子供は社会にとって“未来”そのもの。大人は子供に何を、どう託すのかということ。友だちのために迷いさまよう心優しき少年が、唯一大人からもらったものは一輪の花。無造作に道端の花を摘んで少年に託したのは“今”を嘆きつつも“過去”を誇りに生きる老職人。
ぽんしゅう

教師も、母親も、祖母も、祖父も大人たちはみな、子供に硬直的な価値を、高圧的に押し付ける。その理由を「規律を守る大人になって欲しいからだ」と口々に語る。内政ではイラン革命から10年足らず、対外的にはイラン・イラク戦争のさなか。価値の変転と揺らぎ、世情の不安のなか、大人たちは“見るべき未来”を見失い、子供たちを導く自信を失っているかのようだ。

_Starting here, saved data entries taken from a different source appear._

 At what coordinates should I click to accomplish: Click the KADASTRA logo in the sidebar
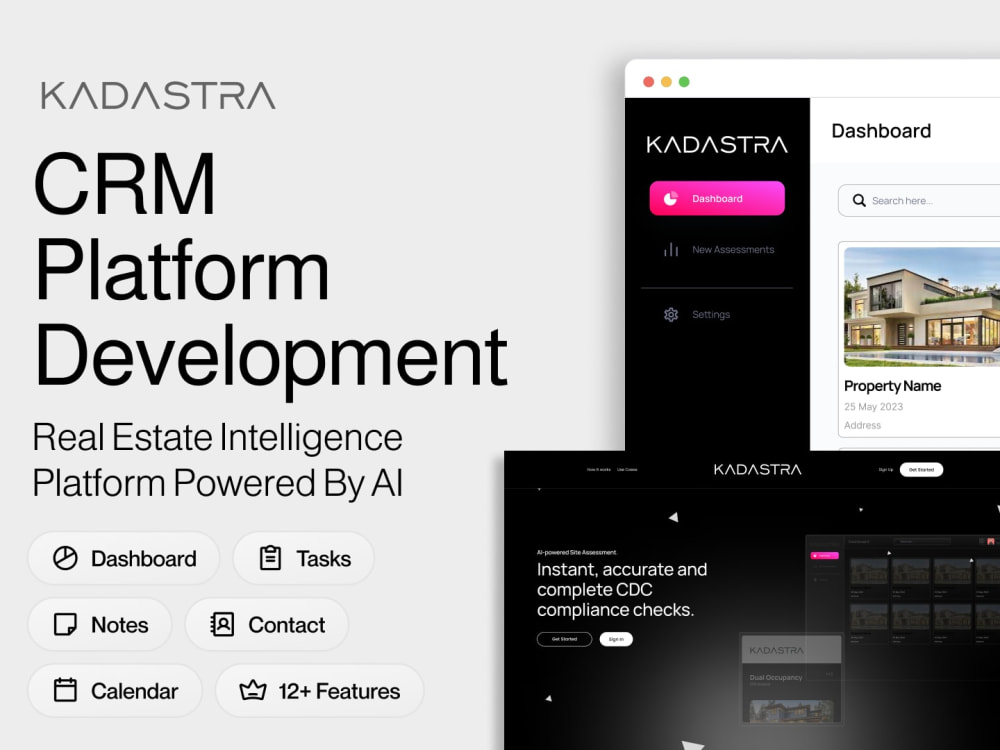coord(716,143)
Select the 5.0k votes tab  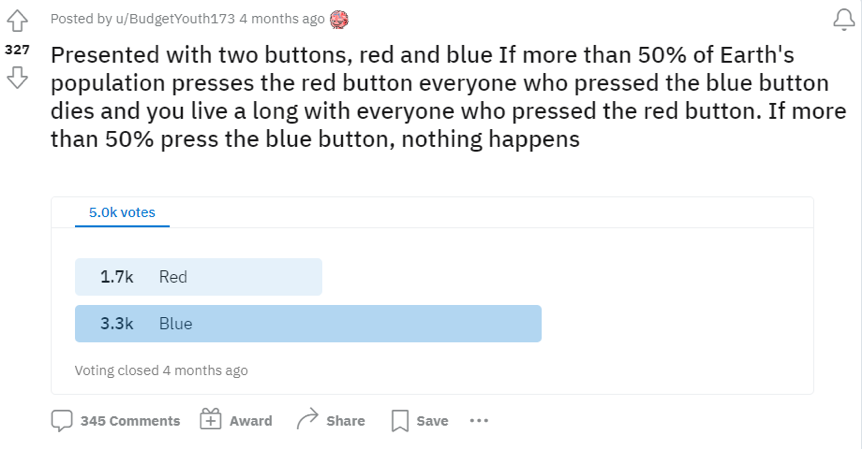[122, 212]
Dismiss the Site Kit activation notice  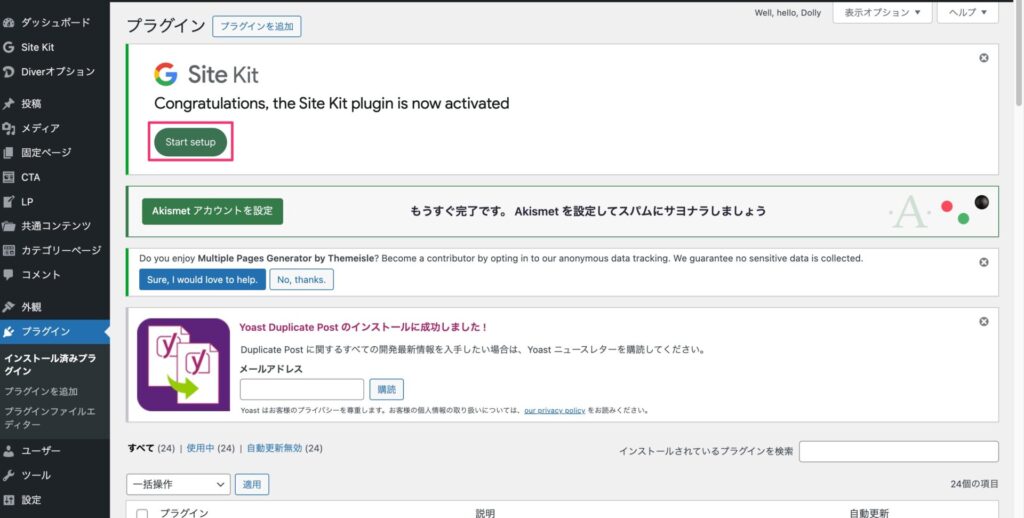(x=983, y=58)
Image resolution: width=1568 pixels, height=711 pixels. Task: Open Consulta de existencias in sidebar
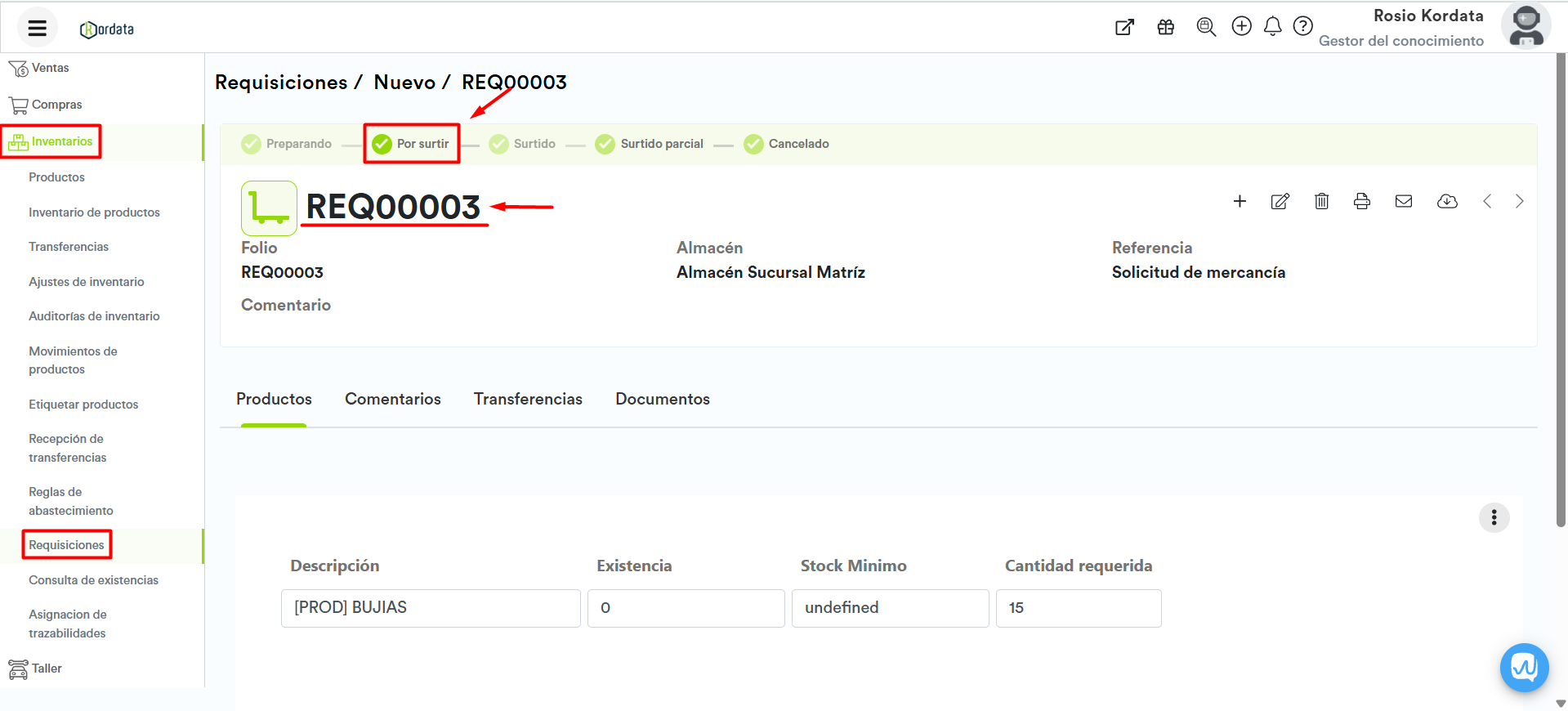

アッバス・キアロスタミは、そんな大人たちの迷いを、子供の“無垢”な心情を通してやんわりと指摘する。

かつて町じゅうの家のドアは木製だったと年老いた木工職人は言う。現役の職人は鉄製のドアは一生壊れないと豪語する。ドアとは閉ざすためのものだろうか。それとも開くためのものだろうか。キアロスタミの「ドアの映画」は、そんなことを問いかけているように思えた。